• [Description of the task]:
Copy out the stretch of the listing from the line containing "Task: Open the RAMSSOL-WA position row" through the line containing "Click the orange Bitcoin", both included, without changing anything.

Stored entries
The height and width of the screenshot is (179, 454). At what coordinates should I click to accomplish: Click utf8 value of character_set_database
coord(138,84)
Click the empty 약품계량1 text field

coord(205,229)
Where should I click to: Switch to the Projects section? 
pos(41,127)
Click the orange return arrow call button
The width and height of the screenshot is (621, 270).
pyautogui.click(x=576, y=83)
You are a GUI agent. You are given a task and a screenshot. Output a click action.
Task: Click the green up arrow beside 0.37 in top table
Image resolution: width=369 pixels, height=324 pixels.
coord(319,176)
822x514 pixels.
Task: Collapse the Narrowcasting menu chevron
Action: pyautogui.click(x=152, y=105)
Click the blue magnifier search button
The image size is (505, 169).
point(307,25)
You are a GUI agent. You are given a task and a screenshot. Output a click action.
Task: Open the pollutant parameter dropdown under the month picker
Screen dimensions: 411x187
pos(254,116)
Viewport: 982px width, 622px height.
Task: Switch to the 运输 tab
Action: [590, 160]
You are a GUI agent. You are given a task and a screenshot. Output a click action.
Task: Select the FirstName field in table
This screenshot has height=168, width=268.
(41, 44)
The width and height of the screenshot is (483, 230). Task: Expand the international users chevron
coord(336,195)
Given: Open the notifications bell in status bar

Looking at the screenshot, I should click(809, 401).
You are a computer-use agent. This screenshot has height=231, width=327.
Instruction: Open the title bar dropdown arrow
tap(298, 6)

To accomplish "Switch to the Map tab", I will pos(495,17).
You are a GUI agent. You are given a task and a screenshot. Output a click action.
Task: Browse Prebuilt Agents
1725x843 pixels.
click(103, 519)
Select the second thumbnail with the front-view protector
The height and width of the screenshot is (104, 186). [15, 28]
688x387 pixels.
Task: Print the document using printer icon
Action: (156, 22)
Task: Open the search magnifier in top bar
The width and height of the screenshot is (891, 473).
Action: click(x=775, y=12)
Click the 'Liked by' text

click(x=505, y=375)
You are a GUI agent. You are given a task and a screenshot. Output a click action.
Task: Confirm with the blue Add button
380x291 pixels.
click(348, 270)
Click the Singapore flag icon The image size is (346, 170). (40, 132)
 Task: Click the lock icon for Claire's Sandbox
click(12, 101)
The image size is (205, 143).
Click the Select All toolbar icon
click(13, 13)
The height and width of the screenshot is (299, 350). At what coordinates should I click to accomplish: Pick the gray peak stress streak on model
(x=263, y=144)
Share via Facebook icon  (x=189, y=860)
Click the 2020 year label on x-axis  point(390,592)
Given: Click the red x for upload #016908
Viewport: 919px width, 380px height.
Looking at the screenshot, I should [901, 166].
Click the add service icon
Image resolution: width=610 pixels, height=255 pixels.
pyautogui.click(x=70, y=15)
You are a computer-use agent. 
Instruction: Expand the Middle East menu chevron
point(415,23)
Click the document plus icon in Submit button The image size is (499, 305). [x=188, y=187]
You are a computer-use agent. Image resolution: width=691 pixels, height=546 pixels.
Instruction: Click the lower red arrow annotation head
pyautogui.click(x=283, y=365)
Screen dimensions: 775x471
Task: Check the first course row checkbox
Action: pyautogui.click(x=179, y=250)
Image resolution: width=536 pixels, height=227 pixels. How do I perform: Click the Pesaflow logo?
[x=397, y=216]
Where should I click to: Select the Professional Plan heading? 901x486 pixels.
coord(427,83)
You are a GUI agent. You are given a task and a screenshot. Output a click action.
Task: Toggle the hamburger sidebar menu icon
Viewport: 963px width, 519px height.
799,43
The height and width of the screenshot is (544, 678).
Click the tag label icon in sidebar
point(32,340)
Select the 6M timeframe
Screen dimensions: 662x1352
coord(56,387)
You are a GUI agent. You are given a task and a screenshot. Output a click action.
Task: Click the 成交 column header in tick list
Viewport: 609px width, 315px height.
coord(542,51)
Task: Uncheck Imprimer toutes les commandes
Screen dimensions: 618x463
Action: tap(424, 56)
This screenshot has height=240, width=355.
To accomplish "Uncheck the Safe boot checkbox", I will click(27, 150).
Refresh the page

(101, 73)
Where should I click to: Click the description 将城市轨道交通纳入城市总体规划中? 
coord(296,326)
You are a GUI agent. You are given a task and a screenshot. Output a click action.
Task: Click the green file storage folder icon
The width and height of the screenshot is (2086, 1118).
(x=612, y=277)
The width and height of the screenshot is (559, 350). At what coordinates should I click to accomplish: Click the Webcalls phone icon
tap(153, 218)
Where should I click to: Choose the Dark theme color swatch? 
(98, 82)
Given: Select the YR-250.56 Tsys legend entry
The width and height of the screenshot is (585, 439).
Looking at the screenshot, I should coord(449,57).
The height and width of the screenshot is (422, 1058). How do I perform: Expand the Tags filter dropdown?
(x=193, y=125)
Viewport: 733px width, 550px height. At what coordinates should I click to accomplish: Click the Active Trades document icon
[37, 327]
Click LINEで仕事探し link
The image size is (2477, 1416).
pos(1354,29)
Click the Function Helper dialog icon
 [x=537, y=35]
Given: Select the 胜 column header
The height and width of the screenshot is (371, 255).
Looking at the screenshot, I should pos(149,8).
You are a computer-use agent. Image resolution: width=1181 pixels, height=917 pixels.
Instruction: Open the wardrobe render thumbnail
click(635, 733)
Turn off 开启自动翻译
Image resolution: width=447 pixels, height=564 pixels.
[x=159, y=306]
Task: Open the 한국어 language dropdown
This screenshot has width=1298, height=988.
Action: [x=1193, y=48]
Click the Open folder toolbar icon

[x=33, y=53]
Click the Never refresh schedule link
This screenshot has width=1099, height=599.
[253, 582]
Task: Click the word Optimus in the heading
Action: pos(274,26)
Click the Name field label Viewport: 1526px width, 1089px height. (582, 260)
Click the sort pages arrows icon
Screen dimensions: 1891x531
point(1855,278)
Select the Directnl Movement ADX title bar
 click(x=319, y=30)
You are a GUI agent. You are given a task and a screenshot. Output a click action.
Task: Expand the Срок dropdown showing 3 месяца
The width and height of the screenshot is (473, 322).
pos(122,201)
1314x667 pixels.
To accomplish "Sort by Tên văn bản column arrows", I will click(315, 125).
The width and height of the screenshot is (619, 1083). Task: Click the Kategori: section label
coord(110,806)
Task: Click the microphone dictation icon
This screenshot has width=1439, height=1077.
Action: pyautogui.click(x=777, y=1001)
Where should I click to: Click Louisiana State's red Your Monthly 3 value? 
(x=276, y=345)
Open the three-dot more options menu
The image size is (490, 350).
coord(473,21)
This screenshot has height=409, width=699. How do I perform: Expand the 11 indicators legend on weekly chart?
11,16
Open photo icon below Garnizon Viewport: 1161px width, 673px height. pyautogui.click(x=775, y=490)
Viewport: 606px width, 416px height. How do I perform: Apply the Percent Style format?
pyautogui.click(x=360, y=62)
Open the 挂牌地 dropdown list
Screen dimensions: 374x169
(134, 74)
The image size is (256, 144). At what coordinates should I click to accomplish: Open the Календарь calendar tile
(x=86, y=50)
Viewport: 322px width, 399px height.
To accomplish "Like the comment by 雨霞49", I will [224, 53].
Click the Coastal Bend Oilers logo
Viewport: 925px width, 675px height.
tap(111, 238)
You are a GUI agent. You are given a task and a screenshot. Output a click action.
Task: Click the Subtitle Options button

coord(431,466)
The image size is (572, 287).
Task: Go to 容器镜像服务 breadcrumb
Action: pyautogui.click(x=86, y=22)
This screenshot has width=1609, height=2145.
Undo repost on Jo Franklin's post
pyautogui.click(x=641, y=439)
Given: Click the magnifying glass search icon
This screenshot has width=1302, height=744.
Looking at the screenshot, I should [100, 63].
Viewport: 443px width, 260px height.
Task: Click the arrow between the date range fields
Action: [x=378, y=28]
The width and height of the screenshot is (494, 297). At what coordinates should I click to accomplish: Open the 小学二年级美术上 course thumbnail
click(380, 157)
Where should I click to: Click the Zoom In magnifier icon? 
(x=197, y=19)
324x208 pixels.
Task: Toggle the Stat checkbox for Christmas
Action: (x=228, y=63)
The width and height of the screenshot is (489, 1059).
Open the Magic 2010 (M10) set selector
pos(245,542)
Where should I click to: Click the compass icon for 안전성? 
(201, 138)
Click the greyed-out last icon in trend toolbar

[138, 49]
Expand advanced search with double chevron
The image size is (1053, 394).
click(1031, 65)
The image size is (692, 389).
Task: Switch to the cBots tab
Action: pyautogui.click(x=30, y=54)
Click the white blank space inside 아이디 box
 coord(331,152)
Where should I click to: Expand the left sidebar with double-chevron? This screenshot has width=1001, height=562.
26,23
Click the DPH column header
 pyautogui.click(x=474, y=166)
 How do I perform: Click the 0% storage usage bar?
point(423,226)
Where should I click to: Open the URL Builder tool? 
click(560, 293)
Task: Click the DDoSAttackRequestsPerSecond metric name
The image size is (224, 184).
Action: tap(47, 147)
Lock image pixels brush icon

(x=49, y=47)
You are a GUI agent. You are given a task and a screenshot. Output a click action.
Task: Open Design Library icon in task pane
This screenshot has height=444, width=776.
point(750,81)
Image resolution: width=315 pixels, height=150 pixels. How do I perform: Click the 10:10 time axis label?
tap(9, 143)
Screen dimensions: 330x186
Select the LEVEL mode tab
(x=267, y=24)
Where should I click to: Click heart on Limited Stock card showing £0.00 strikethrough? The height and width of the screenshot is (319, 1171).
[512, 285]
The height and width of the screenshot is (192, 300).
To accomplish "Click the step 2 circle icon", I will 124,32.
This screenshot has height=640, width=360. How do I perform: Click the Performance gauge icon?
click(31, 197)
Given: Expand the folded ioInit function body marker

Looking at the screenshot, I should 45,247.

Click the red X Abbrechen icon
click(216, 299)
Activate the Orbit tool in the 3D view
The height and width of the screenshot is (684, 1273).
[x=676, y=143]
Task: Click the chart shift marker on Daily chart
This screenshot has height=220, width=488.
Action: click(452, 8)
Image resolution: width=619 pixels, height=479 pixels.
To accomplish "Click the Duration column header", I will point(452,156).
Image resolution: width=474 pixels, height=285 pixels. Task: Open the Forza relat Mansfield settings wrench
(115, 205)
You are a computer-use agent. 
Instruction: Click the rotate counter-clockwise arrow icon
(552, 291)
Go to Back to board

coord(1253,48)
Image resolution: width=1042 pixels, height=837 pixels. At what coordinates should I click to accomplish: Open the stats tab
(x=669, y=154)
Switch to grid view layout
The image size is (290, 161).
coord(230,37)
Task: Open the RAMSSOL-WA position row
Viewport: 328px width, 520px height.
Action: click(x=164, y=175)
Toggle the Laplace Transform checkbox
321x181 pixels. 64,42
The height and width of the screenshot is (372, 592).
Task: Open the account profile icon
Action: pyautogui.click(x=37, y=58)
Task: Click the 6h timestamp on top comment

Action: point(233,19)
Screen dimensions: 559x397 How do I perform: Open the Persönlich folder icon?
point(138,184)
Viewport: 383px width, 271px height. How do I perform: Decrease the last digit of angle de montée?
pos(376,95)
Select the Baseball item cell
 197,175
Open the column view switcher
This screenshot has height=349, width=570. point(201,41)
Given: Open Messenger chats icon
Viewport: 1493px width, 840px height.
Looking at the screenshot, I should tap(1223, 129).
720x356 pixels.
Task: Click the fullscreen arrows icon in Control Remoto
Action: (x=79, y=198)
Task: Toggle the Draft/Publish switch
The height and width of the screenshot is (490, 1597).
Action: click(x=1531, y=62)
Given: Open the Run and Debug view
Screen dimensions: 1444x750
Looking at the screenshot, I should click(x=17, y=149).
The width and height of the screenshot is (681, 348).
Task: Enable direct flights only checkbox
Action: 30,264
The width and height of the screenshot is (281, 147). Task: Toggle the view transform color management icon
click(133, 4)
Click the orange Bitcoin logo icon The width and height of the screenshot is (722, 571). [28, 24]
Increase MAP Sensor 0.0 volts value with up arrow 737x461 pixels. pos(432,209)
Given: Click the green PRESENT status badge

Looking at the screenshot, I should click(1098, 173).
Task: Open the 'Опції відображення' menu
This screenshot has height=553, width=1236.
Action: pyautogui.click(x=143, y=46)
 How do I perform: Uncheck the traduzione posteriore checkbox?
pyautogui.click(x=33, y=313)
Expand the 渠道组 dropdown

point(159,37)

• [Output for this task]:
Task: Open the RAMSSOL-WA position row
Viewport: 328px width, 520px height.
Action: click(x=164, y=175)
Toggle the Laplace Transform checkbox
321x181 pixels. 64,42
The height and width of the screenshot is (372, 592).
Task: Open the account profile icon
Action: pyautogui.click(x=37, y=58)
Task: Click the 6h timestamp on top comment

Action: point(233,19)
Screen dimensions: 559x397 How do I perform: Open the Persönlich folder icon?
point(138,184)
Viewport: 383px width, 271px height. How do I perform: Decrease the last digit of angle de montée?
pos(376,95)
Select the Baseball item cell
 197,175
Open the column view switcher
This screenshot has height=349, width=570. point(201,41)
Given: Open Messenger chats icon
Viewport: 1493px width, 840px height.
Looking at the screenshot, I should tap(1223, 129).
720x356 pixels.
Task: Click the fullscreen arrows icon in Control Remoto
Action: (x=79, y=198)
Task: Toggle the Draft/Publish switch
The height and width of the screenshot is (490, 1597).
Action: click(x=1531, y=62)
Given: Open the Run and Debug view
Screen dimensions: 1444x750
Looking at the screenshot, I should click(x=17, y=149).
The width and height of the screenshot is (681, 348).
Task: Enable direct flights only checkbox
Action: 30,264
The width and height of the screenshot is (281, 147). Task: Toggle the view transform color management icon
click(133, 4)
Click the orange Bitcoin logo icon The width and height of the screenshot is (722, 571). [28, 24]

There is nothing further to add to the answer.